65 Years Since the Deportation of the Balkars

In 1944, the Soviet government celebrated International Women's Day by forcibly deporting almost the entire Balkar population to Kazakhstan, Kyrgyzstan and Omsk Oblast in Sibera. A Turkic people closely related to the Karachais, the Balkars lived primarily in the Karbardino-Balkar ASSR located in the Northwest Caucasus. Starting on 8 March 1944 and finishing the following day, the NKVD loaded 37,713 Balkars onto 14 train echelons bound for Central Asia and Siberia (Bugai, doc. 29, pp. 113-114). The Stalin regime placed the exiled Balkars under special settlement restrictions identical to those that it had imposed upon the deported Russian-Germans, Kalmyks, Karachais, Chechens and Ingush. By October 1946 the Balkar population had been reduced to 32,817 due to deaths from malnutrition and disease (Bugai, doc. 25, pp. 244-245). The Balkars remained confined by the special settlement restrictions until 28 April 1956 (Bugai, doc. 57, p. 273). Only in 1957, however, could they return to their mountain homeland in the Caucasus.
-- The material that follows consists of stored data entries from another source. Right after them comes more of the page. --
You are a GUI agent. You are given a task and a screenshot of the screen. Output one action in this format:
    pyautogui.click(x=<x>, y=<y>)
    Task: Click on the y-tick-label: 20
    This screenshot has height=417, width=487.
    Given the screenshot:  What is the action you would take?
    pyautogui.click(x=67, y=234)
During 1957 and 1958, 34,749 Balkars returned home (Bugai, doc. 64, pp. 279-280). The Stalin regime's ethnic cleansing of the Balkars on International Women's Day in 1944 clearly violated the commitment to both women's and workers' rights embodied in the holiday.

Source:

N.F. Bugai, ed., Iosif Stalin - Lavrentiiu Berii: "Ikh nado deportirovat;": Dokumenty, fakty, kommentarii (Moscow: "Druzhba narodov," 1992).